**小問:**
投資信託の売り時を説明した文章では、ポートフォリオ運用で保有比率を当初の投資比率に調整するのは、どのくらいの頻度で行うとされていますか。

**出典抜粋:**
逆に基準価格が一時的に値下がりしたとしても、前提に変化がないのであれば売る必要はありません。
(2)より魅力的な投資先が見つかり資金が必要となったとき
保有している投資信託自体に変化はない場合でも、相対的により値上がり期待が高い魅力的な投資先が見つかり、それに投資するためには、何かを売って資金を調達しなければならない。このような場合も、投資信託の売り時と言えます。
ただし、それ以外の資金調達方法についても検討し、投資信託を売却するのがベストなのか、また売却時のコストなども考慮して判断する必要があります。
(3)投資の目的を達成したとき
子どもの教育資金や老後資金など投資の目的や目標額を定めている場合、その目的・目標額を達成できたのであれば、投資信託を売却して利益を確定させましょう。
資金が必要となるタイミングまで時間があれば、もう少し利益を伸ばしたいという気持ちもわかります。
しかし、投資信託の価格は変動しているため、資金が必要となるタイミングで値下がりしているリスクを考えると、やはり売却して必要な資金を確保しておくべきと言えるでしょう。
その際には一度にすべてを売却してしまうのではなく、利益の一部を確定、あるいはよりリスクの低い商品に切り替えながら、段階的に売却していくなど柔軟な対応も大切です。
(4)許容できる範囲を超えて下落したとき
投資信託の運用においては、投資対象の値下がりなどは当然想定されます。
アクティブファンドであれば、投資対象の価格変動に対して、ポートフォリオの調整などの対応まで含まれており、投資家はそのコストを支払って、運用を任せている商品です。そのため、投資信託の基準価額が多少値下がりしたからといって、すぐに見切りをつける必要はありません。
とはいえ基準価格が許容できる範囲を超えて下落してしまった場合には、リスクをとり過ぎている、あるいはファンドの運用がうまくいっていないなどの理由が考えられるため、損失がそれ以上拡大する前に売却を検討すべきと言えます。
(5)ポートフォリオ運用における投資比率の調整
資産クラスごとに投資比率を決めて分散投資を行うポートフォリオ運用では、投資した資産の価格が変動するため、1年に1回程度、定期的に保有比率を当初の投資比率に調整するアセットアロケーションが必要となります。
複数の投資信託を利用してポートフォリオ運用を行う場合には、値上がりして保有比率の大きくなったファンドを売り、値下がりして保有比率の小さくなったファンドを買い増すことで調整を行うため、このタイミングで値上がりしたファンドは一部を売ることになります。
2、投資信託の売り時を失敗しないためのポイント
(1)テーマ型投資信託は極力避ける
AIなど世間での注目度が高い分野、あるいは成長著しい国などのテーマを設定し、そのテーマに関連した銘柄などを投資対象とする投資信託を「テーマ型投資信託」と言います。

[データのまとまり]
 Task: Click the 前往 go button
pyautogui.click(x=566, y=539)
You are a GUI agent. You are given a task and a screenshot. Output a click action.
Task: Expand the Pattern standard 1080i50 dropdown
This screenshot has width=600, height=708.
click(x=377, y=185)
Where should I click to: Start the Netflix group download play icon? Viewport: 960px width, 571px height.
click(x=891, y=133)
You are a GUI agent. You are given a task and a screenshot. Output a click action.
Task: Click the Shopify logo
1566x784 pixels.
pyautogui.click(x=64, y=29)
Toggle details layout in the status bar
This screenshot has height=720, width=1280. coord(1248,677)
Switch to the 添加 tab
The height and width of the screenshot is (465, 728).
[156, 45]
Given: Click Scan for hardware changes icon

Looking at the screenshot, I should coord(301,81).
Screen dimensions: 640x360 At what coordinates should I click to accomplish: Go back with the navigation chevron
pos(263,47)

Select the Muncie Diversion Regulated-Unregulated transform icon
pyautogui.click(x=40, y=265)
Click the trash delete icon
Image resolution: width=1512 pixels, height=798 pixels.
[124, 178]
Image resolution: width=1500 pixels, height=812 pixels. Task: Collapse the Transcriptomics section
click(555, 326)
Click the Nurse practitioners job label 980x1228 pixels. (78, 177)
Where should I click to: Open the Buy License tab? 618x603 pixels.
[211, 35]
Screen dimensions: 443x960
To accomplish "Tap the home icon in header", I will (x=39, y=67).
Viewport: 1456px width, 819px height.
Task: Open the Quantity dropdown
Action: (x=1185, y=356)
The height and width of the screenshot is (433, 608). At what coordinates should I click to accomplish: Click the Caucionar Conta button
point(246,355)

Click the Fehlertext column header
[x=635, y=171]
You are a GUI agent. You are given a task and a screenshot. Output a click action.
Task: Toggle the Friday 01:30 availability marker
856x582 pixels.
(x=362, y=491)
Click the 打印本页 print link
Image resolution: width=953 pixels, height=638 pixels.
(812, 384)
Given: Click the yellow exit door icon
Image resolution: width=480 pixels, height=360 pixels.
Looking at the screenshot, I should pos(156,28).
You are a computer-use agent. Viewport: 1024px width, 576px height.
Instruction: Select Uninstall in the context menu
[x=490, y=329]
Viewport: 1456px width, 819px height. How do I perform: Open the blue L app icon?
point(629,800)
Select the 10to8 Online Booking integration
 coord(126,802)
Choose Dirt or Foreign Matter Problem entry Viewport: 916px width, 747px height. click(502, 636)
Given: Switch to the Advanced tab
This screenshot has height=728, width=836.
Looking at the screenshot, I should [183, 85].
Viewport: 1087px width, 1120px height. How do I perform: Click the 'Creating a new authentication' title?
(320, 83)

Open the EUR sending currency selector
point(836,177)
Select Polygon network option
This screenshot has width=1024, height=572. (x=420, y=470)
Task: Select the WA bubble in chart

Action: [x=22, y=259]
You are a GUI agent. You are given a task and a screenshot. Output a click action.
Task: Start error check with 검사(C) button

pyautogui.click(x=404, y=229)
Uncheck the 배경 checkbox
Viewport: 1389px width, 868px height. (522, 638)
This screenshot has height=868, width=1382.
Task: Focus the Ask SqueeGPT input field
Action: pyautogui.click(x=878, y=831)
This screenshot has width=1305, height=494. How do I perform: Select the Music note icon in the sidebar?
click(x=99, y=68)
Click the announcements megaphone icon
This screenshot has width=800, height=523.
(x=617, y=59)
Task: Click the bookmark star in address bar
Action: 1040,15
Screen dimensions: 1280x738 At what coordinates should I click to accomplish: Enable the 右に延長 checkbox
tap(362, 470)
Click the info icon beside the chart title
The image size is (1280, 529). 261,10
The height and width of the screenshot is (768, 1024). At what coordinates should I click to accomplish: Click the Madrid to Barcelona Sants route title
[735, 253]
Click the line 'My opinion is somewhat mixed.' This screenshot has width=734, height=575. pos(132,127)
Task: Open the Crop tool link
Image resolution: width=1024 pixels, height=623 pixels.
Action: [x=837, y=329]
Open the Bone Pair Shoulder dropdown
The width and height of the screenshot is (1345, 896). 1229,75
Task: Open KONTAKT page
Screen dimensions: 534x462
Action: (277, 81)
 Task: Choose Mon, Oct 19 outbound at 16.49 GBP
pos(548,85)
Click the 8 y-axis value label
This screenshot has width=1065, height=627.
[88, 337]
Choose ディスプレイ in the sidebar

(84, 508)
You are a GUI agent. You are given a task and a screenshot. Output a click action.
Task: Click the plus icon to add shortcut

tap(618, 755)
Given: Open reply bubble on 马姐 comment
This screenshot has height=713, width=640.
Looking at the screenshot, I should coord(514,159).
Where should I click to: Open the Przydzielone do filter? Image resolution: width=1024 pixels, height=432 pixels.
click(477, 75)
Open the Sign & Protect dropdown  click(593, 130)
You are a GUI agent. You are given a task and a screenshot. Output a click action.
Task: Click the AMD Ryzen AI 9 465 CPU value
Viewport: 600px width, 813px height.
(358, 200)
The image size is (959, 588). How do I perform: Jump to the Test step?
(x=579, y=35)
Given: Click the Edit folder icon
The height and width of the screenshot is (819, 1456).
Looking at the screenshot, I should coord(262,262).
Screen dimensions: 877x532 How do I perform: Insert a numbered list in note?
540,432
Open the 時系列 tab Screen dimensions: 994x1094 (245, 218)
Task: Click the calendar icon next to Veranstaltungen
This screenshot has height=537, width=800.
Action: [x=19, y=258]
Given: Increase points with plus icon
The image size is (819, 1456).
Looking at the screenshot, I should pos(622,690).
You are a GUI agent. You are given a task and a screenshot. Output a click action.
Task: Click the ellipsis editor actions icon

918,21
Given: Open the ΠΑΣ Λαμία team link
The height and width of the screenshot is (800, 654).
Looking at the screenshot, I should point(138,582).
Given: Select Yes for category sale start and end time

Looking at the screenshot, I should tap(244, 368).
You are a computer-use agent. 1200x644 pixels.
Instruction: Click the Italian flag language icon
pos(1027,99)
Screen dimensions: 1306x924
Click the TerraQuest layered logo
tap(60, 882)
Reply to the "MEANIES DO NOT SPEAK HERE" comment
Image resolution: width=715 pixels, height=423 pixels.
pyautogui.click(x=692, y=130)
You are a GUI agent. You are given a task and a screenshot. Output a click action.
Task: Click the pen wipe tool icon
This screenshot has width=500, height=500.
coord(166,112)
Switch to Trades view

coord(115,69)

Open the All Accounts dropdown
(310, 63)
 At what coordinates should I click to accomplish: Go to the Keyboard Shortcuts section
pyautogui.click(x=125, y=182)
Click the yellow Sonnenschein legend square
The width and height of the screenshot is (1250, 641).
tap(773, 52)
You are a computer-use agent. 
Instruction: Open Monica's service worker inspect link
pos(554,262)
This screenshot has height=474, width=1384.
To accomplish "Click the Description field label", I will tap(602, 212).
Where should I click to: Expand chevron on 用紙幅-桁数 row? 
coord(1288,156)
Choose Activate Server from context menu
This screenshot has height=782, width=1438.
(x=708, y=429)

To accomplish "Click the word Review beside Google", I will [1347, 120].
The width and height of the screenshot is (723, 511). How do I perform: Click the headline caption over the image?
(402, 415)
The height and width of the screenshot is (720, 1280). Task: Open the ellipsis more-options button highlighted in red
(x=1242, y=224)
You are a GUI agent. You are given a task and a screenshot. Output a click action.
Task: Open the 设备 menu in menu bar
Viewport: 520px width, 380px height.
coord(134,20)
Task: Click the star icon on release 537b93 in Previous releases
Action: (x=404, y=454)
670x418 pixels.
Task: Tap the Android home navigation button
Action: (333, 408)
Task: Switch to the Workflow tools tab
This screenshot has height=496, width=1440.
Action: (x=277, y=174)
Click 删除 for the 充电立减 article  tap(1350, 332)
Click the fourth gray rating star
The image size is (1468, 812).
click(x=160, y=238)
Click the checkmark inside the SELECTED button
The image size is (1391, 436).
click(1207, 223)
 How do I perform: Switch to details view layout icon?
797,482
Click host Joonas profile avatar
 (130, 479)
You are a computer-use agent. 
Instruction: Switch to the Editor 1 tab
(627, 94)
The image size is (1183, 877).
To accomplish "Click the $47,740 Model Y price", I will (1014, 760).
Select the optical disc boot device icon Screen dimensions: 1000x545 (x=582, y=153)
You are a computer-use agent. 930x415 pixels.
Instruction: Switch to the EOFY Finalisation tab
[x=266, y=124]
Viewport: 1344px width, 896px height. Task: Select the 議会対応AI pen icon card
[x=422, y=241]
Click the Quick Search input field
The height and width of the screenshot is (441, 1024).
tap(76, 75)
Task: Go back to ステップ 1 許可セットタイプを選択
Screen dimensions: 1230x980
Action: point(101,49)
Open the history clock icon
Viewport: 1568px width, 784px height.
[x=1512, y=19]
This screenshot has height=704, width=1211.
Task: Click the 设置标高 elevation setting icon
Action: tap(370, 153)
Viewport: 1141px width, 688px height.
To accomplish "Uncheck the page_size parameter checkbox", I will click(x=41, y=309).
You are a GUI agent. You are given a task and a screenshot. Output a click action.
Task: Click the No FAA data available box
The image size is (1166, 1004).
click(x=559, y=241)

**最終解答:**
1年に1回程度、定期的に行うとされています。